Friday, 17 February 2017
THINGS FALL APART, THE CEILING CANNOT HOLD...
Professor Gloom has trouble getting out of bed - well, he would have if I didn't yank the duvet off while simultaneously yelling GOOD Morning! in his ear. This is usually enough; there are harsher methods, involving iced water, cattle prods, etc, but one doesn't want to use them unnecessarily.
The other morning, I had no sooner whipped off the covers than there was a horrendous crashing noise and a large section of our ceiling fell down. I've never seen a man get out of bed faster.

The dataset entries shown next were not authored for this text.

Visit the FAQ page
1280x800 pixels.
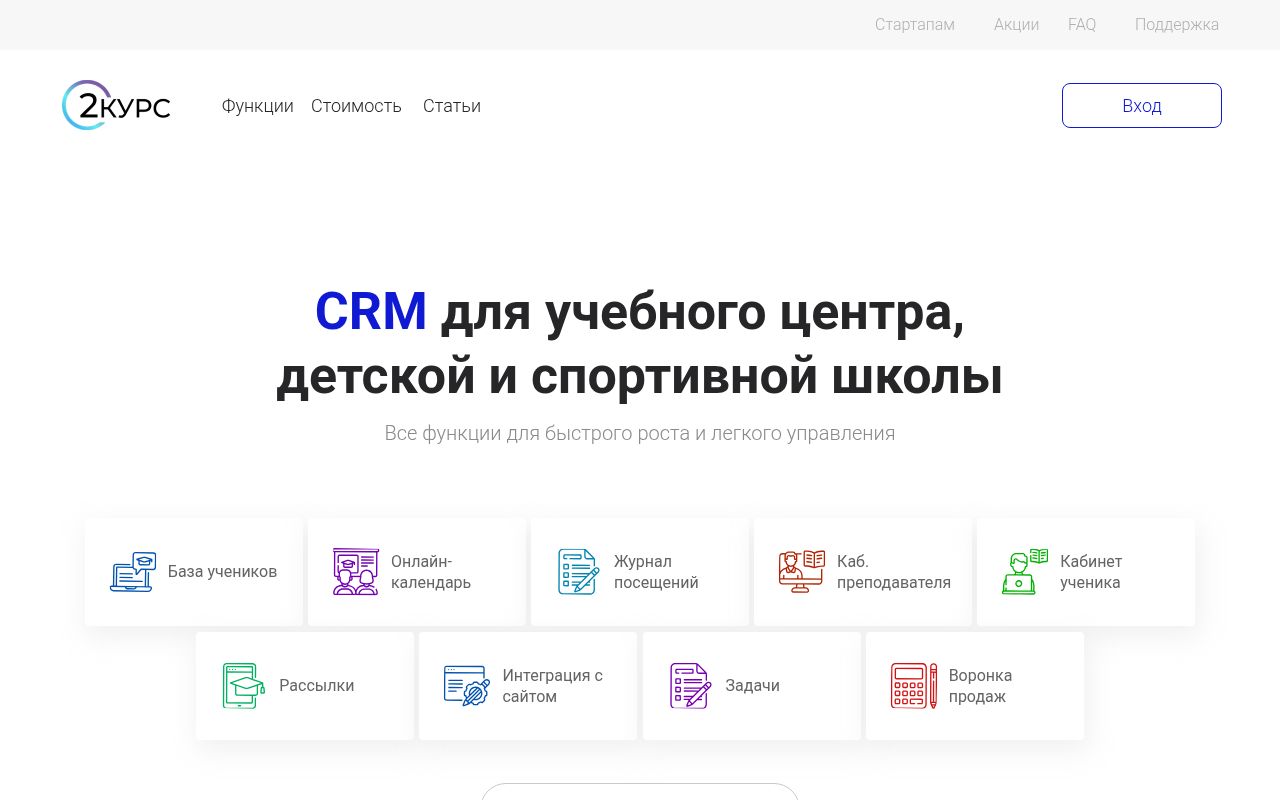pyautogui.click(x=1081, y=25)
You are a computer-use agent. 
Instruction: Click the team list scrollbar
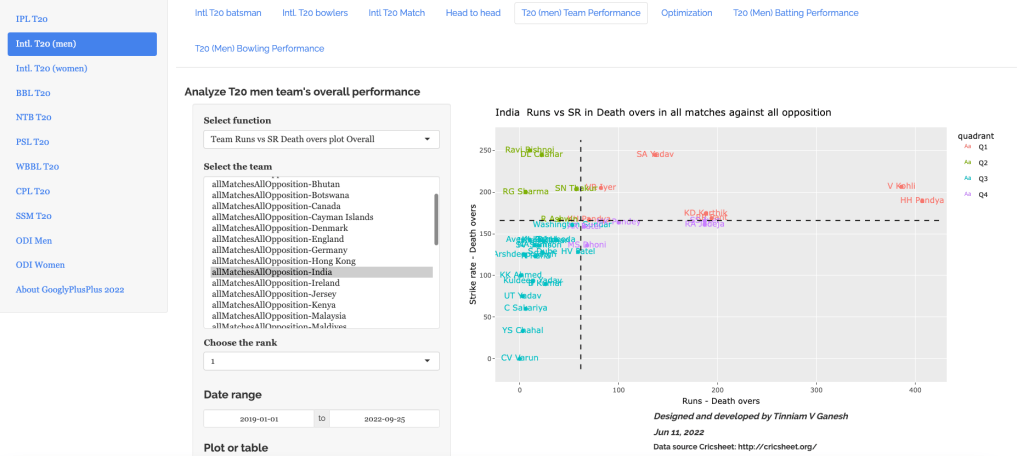[x=435, y=218]
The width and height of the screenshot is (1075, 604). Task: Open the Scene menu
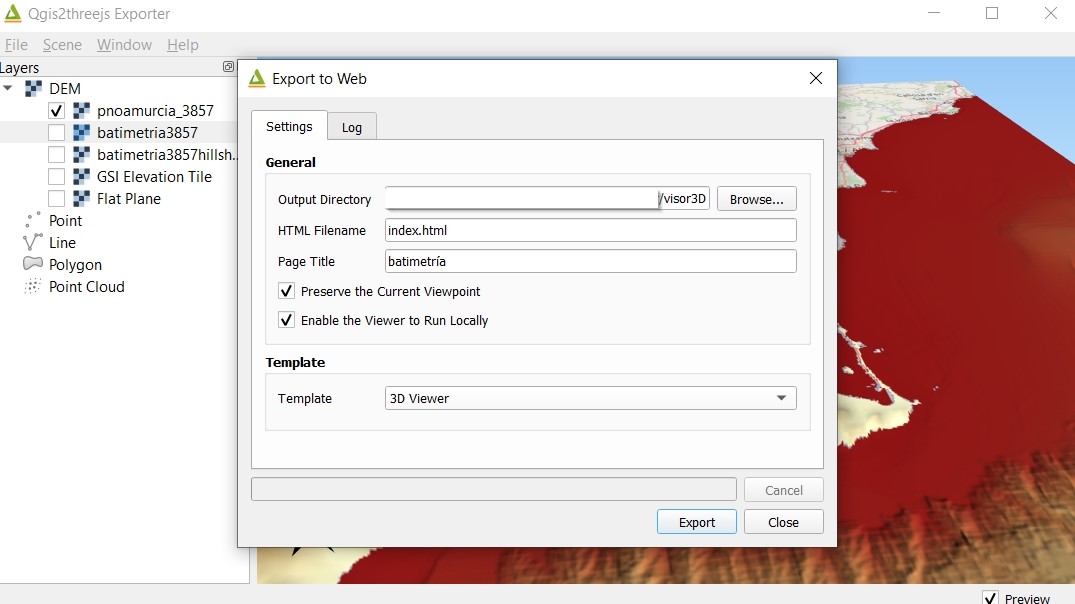coord(62,45)
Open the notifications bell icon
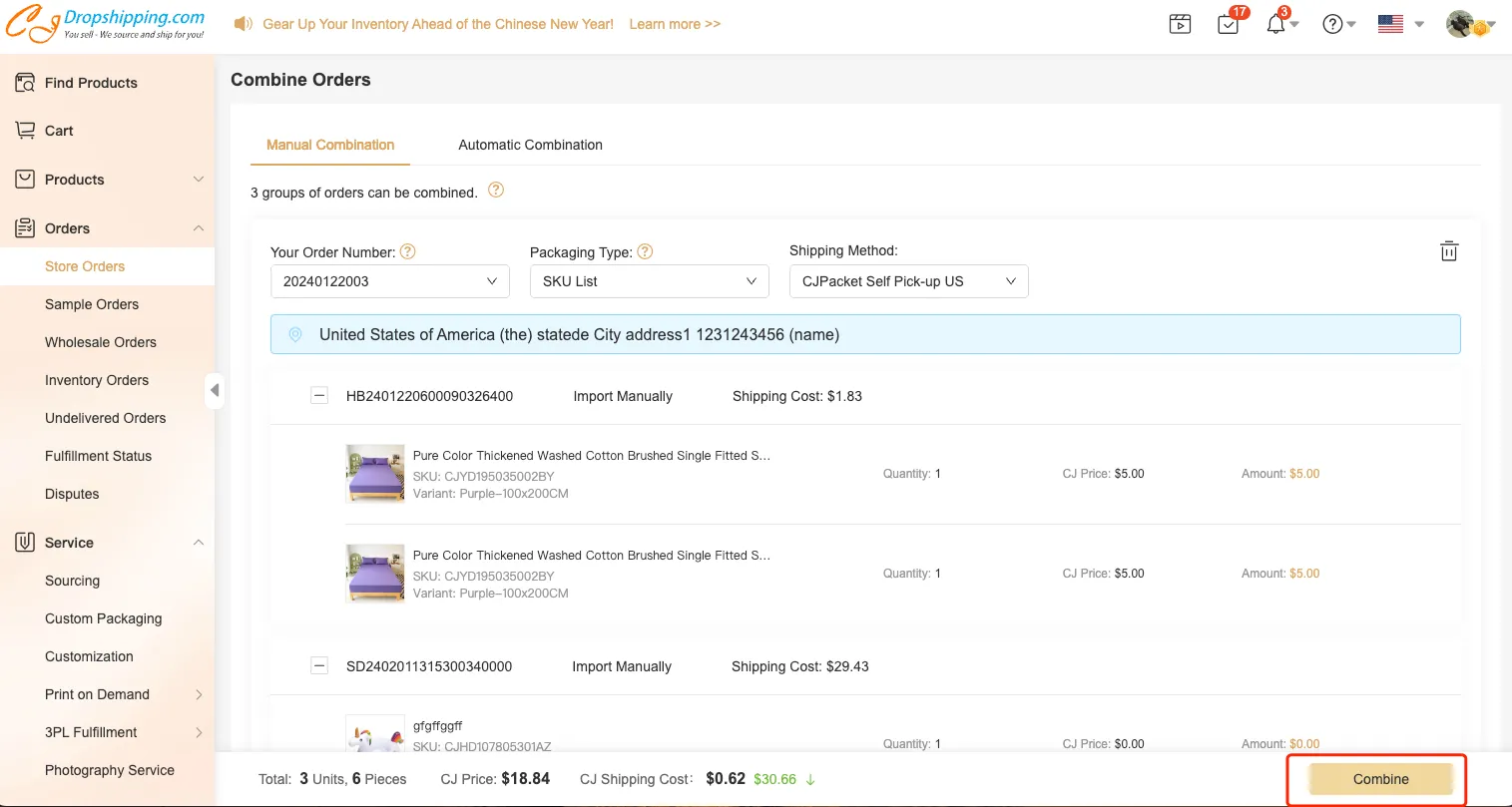The height and width of the screenshot is (807, 1512). click(1275, 24)
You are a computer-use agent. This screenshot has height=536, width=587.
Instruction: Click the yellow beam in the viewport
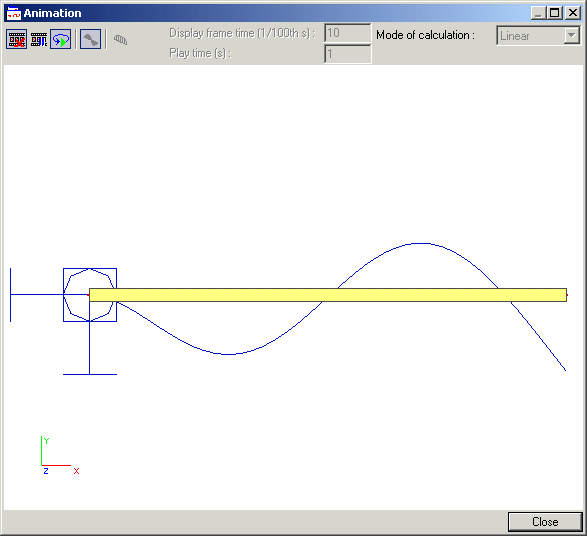coord(328,295)

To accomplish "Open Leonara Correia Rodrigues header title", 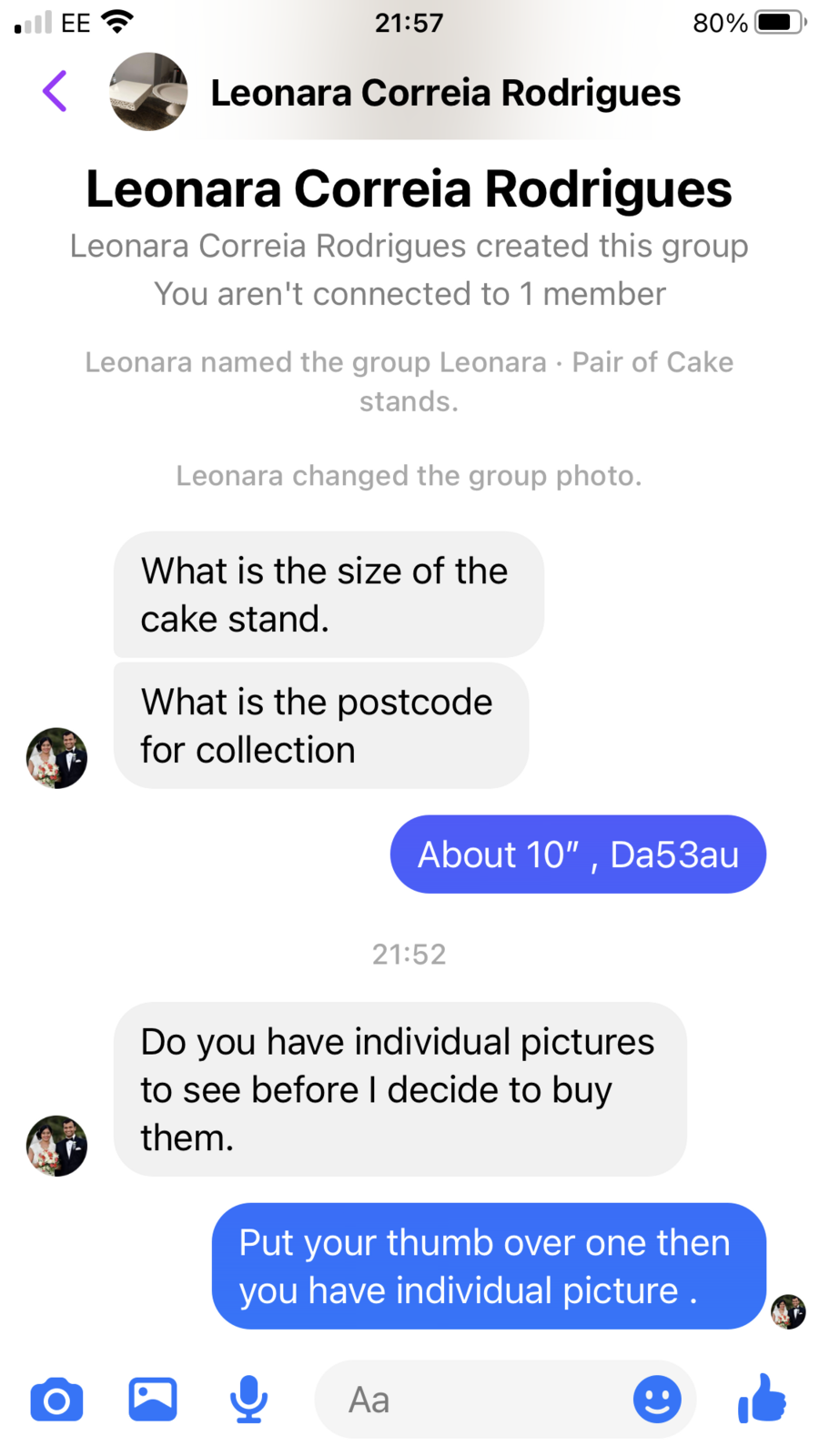I will tap(445, 93).
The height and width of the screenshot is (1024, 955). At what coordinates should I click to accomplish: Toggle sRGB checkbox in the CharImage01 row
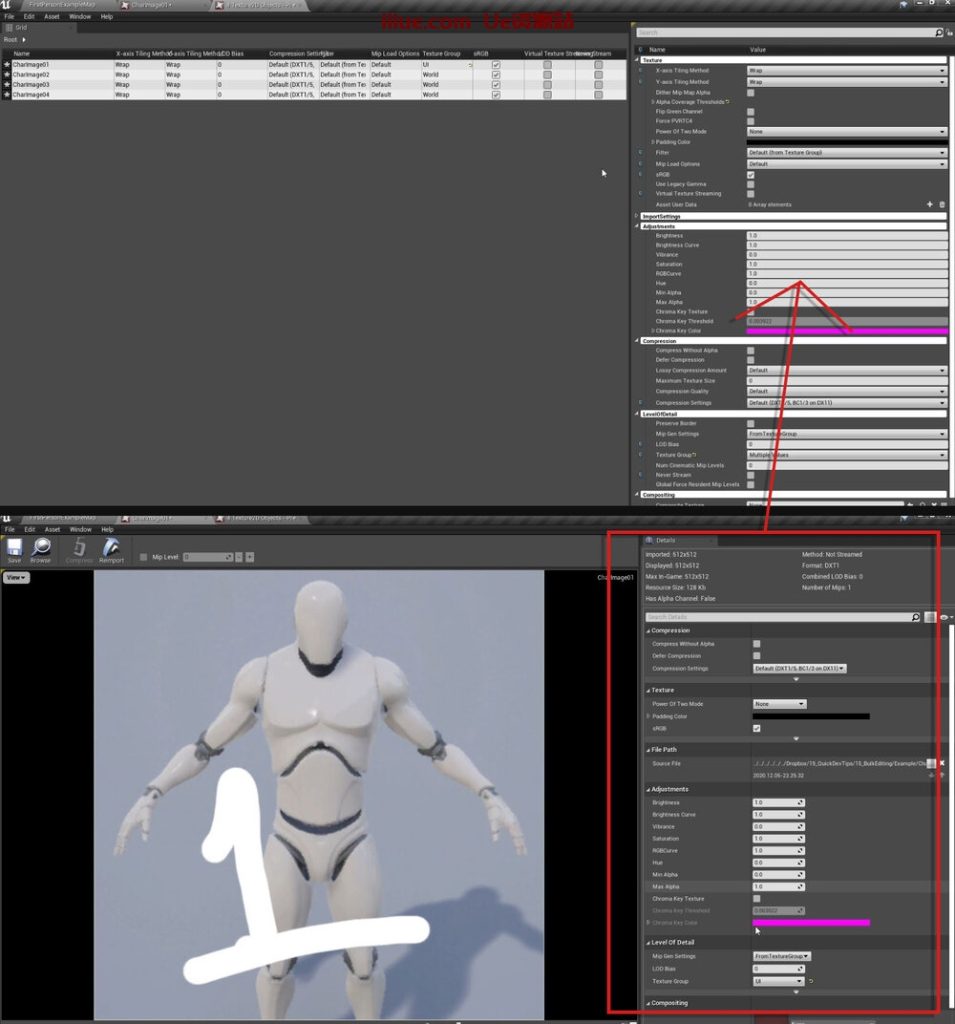click(496, 65)
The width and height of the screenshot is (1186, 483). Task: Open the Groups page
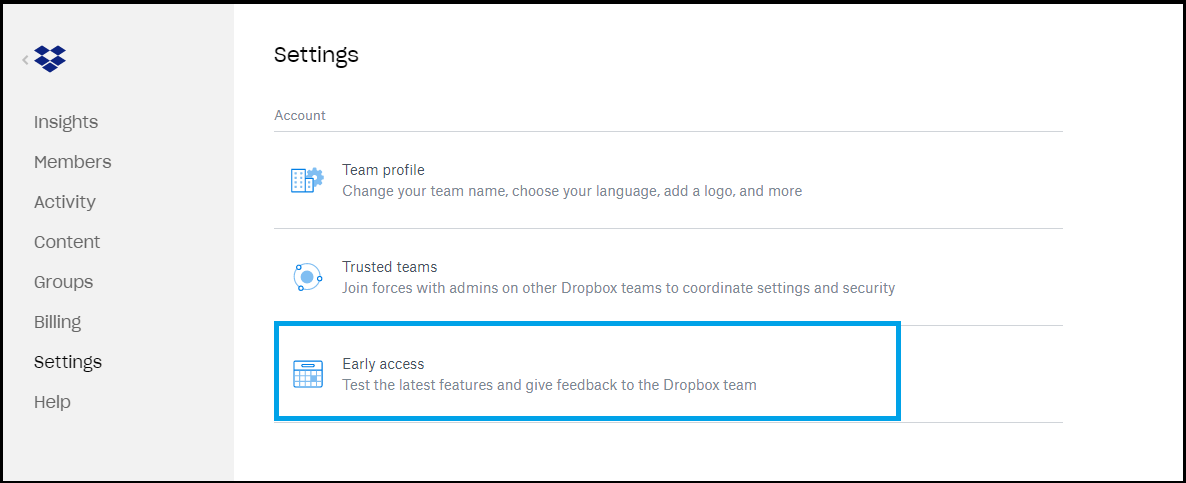(64, 282)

The amazing thing was that once the dust cleared enough for us to start sifting through the rubble and plaster, we discovered - grimy but intact - my phone, as well as a still-functioning radio and hair-dryer, and three bottles of perfume whose combined cost suggests that perfume manufacturing is a good line to be in. All the framed photos were smashed to smithereens and the chest of drawers that took the direct hit looks a bit distressed, but what's really worrying is what's been exposed. I know this is an old house, but wattle and daub?
while Clementina will be found clinging to a branch, looking
Anyway, this particular mishap reminded me of the incident in J.P.Donleavy's The Ginger Man when the appalling Sebastian Dangerfield's wife goes crashing through the ceiling of the room below while sitting on the lavatory. I remember laughing like a drain. And there was an incident in my childhood when a friend of my brother's was dared to walk the attic beams and crashed through the ceiling to land beside my surprised mother who was having an afternoon nap on her bed.
For true, clutch-your-ribs, uproarious anarchy though, you need to turn to children's books. Roald Dahl, Pippi Longstocking, Kay Thompson's glorious Eloise who lives, and creates havoc, at the Plaza Hotel. But for me, scruffy head and shoulders above them all is William Brown: the best-intentioned, blithest and most lawless child that ever caused mayhem in the adult world.
Richmal Crompton created William between the wars, in the gap between the clouds of horror building on the horizon; William cheered my father up, he cheered my children, he cheered me as a child, and he cheers me now. He even cheers Professor Gloom. So when the roof caves in or the future looks too grim to contemplate - which is seems to do quite a lot these days - you could do worse than spend an hour or two with William Brown.